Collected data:

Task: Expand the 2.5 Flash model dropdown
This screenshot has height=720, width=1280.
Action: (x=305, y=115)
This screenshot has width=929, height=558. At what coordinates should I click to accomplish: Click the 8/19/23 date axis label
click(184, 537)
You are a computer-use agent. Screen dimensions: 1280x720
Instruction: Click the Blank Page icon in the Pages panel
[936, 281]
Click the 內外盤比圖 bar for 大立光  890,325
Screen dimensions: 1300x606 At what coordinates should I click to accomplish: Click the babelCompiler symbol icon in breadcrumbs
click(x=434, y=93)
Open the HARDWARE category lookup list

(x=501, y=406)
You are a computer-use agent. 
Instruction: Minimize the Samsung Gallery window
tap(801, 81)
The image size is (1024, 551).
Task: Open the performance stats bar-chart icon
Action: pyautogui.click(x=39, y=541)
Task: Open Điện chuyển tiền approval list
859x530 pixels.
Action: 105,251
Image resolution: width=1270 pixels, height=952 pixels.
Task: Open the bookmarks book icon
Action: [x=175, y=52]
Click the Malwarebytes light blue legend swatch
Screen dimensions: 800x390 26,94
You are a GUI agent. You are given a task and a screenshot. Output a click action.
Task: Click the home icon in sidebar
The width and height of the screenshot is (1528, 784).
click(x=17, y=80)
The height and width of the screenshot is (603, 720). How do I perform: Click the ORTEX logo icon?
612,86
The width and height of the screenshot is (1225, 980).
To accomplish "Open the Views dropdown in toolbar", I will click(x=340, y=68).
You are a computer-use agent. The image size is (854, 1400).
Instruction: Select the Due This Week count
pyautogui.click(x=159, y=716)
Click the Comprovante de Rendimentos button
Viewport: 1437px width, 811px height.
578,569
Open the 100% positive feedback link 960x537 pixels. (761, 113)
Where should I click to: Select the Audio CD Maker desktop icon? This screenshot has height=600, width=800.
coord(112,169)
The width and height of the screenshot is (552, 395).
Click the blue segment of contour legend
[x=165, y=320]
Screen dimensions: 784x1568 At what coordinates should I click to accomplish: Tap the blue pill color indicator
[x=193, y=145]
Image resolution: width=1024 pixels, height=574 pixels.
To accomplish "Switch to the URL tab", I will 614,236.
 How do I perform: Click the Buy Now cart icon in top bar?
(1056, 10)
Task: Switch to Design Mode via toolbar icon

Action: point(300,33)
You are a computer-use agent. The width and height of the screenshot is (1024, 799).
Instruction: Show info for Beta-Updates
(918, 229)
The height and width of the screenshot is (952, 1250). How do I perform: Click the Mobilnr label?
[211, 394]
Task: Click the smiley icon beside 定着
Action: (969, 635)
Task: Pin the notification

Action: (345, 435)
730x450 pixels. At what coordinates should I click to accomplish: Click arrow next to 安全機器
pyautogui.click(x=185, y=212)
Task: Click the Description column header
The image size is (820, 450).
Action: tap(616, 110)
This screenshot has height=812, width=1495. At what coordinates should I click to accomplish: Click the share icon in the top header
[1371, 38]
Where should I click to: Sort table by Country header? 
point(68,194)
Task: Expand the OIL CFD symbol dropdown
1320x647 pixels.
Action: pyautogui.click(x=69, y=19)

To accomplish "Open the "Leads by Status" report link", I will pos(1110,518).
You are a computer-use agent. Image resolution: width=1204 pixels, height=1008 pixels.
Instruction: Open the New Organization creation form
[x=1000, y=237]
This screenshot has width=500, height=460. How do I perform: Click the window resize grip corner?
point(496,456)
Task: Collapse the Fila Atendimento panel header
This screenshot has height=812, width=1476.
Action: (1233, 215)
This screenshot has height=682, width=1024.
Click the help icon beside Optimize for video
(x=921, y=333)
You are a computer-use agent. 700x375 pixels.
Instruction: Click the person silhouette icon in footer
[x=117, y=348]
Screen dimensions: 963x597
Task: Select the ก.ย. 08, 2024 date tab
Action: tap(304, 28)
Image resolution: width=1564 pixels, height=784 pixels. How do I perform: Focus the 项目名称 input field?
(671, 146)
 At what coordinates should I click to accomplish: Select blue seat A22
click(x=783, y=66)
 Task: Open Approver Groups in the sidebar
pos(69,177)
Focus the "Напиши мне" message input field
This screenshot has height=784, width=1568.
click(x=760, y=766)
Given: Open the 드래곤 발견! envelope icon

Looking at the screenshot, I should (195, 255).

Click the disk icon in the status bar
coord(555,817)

→ **ACTIVITY**:
In the entries above, some lines hold the string "will". Copy each of them.

→ **WRITTEN SOLUTION**:
To accomplish "Open the Views dropdown in toolbar", I will click(x=340, y=68).
To accomplish "Switch to the URL tab", I will 614,236.
To accomplish "Open the "Leads by Status" report link", I will pos(1110,518).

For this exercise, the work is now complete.